Dr. Joseph Campbell (right) accepts the CEAT Hall of Fame award and the Lohmann Medal from Dr. Guoliang Fan.

2024 CEAT Hall of Fame inductee and Lohmann Medal Recipient: Joseph Campbell

Tuesday, October 14, 2025

Media Contact: Kristi Wheeler | Marketing and Communications Manager | 405-744-5831 | kristi.wheeler@okstate.edu

Dr. Joseph Campbell graduated from Oklahoma State University with his Ph.D. in electrical engineering in 1992, earning that year’s OSU Best Dissertation award.

His professional career began at the National Security Agency in 1979, where he co-developed Federal Standards 1015 and 1016 voice coders, which enabled secure government communications over ordinary phone lines.

In the 1980s, Campbell attended an NSA Speech Research Symposium at OSU. There he met Dr. Rao Yarlagadda, a Regents Professor known for his work in time-series analysis and speech processing. Yarlagadda invited Campbell to pursue a Ph.D. at OSU, and shortly after, Campbell received an NSA Fellowship allowing him to study anywhere he wanted to go, solidifying Campbell’s decision to pursue his doctoral degree at OSU.

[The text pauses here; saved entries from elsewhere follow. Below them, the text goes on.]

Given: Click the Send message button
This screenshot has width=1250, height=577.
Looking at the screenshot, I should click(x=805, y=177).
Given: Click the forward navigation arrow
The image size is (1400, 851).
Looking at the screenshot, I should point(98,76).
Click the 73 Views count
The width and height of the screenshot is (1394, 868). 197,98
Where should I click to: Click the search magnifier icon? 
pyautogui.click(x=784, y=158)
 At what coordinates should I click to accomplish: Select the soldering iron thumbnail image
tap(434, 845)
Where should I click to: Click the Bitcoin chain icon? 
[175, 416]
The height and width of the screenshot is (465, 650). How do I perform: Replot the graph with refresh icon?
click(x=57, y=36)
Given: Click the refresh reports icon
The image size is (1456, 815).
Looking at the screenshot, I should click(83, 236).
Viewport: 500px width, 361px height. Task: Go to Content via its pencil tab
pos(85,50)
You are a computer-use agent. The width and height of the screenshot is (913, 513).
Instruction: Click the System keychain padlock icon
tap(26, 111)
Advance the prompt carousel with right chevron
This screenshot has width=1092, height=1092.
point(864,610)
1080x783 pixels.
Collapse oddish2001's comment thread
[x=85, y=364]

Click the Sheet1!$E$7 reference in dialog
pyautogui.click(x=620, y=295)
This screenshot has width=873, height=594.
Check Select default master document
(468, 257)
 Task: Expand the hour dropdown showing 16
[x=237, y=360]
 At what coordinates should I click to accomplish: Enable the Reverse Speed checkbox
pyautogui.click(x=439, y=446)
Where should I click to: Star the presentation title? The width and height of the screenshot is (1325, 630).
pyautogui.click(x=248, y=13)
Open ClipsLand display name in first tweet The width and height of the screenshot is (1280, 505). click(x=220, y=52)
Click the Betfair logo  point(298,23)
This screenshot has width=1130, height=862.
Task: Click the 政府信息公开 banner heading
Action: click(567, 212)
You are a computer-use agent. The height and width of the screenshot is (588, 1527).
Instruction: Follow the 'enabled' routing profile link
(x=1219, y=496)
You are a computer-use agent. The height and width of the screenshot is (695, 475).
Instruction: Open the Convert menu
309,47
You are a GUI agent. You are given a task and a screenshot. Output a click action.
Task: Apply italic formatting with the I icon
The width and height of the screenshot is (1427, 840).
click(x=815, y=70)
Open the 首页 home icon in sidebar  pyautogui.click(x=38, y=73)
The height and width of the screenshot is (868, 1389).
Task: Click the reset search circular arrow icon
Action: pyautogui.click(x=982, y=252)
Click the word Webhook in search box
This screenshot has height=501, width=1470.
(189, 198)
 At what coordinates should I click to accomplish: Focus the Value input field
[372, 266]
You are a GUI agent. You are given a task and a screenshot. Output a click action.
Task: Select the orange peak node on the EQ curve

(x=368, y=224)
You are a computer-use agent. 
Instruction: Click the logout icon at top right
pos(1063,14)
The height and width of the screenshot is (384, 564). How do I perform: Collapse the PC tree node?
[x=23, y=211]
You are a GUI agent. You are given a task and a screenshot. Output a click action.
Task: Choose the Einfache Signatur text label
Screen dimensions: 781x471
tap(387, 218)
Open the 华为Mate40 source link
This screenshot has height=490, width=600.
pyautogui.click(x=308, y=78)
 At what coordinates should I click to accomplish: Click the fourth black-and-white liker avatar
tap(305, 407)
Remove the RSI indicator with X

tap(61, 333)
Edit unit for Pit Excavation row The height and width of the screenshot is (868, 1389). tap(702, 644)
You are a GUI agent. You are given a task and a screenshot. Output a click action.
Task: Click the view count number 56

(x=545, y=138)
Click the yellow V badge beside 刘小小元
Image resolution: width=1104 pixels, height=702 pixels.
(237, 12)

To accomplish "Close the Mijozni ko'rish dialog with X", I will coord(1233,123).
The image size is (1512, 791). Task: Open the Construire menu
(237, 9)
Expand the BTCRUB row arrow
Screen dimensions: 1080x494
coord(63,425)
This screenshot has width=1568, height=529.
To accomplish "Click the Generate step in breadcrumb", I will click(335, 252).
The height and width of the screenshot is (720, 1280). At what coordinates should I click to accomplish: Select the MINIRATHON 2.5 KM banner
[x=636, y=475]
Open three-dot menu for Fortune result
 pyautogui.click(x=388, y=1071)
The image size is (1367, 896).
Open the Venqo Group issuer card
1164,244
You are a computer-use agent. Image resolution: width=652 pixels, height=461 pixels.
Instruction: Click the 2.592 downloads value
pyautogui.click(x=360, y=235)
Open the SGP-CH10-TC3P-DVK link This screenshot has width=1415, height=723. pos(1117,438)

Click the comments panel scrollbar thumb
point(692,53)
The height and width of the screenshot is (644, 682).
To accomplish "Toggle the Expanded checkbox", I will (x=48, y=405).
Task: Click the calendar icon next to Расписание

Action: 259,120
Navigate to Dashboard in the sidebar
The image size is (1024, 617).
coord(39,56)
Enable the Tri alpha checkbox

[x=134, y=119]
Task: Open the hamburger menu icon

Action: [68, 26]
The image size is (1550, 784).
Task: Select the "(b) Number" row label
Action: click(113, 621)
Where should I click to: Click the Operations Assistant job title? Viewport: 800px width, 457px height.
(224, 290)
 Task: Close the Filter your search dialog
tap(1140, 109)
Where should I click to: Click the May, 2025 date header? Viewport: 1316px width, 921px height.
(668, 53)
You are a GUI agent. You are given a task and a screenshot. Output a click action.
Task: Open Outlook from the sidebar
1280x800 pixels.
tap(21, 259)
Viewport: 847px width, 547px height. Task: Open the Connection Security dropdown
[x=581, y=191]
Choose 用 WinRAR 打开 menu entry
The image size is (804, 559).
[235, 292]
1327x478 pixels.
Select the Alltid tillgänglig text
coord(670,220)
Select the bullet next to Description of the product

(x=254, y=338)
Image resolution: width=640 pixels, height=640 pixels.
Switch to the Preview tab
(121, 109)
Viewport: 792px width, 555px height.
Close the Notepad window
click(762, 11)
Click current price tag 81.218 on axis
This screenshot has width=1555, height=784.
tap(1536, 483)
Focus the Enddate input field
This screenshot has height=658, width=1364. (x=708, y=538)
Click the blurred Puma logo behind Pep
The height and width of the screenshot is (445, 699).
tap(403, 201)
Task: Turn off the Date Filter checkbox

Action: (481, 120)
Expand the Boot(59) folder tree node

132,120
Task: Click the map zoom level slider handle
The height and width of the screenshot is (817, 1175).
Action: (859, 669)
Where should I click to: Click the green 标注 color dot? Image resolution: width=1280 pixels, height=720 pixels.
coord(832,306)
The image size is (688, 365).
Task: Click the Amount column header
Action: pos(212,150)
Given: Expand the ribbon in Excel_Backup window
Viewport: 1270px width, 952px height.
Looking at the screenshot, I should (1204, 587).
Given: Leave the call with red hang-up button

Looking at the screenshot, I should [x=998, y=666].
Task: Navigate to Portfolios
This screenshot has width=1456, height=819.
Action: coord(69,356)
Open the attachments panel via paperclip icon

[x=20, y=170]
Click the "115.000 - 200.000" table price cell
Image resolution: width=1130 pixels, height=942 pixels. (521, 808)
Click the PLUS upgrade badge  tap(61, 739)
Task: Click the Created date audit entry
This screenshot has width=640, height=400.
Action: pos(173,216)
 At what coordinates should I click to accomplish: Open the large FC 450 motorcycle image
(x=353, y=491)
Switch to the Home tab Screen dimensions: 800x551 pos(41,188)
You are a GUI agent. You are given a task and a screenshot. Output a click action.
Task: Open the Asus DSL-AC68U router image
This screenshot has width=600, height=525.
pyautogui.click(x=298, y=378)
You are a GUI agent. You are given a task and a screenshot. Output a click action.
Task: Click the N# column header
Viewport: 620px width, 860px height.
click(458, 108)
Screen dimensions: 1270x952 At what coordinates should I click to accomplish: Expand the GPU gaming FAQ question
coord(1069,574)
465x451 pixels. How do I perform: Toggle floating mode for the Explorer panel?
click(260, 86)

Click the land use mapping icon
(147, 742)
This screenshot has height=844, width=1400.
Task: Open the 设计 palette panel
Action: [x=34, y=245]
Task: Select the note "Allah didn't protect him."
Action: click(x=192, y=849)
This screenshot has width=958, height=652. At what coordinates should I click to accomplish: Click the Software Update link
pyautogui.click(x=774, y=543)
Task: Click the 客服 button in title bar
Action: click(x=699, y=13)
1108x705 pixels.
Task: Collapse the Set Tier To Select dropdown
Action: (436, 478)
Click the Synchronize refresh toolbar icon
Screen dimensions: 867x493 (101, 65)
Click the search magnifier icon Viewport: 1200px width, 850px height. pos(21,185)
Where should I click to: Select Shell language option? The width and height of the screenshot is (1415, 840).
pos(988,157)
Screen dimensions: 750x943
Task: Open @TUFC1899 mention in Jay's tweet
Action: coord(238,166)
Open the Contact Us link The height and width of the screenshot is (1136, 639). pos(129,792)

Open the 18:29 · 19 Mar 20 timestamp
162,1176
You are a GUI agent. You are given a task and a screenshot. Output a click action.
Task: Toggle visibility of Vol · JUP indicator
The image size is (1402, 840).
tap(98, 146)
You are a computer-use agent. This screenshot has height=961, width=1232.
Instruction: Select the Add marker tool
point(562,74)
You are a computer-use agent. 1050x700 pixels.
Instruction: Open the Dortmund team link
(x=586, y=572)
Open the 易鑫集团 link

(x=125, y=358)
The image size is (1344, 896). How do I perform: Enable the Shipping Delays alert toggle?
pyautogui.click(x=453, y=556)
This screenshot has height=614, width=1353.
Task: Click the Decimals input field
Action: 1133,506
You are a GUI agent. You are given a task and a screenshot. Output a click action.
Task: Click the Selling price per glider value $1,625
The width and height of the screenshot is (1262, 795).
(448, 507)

His OSU research further advanced voice biometrics, helping identify individuals based on speech patterns. Campbell and Yarlagadda co-authored a landmark paper on voice coding used in NSA’s 3rd generation Secure Terminal Unit, published in Digital Signal Processing. Yarlagadda also encouraged Campbell to publish parts of his dissertation as a journal article in the Proceedings of the IEEE — an article that has been cited over 2,700 times.

In 2012 at MIT Lincoln Laboratory, Campbell worked on DARPA-funded efforts to develop technologies that could identify patterns and illegal activity, including those related to human trafficking. The project was featured on 60 Minutes. He later led the AI Technology and Systems Group, focusing on human language, multimedia and cyber challenges critical to national security.

In 2022, he received MIT Lincoln Laboratory’s Technical Excellence Award. Now a Laboratory Fellow, Campbell leads an artificial intelligence study to advance the technology for national security applications far beyond the familiar generative AI services we know today.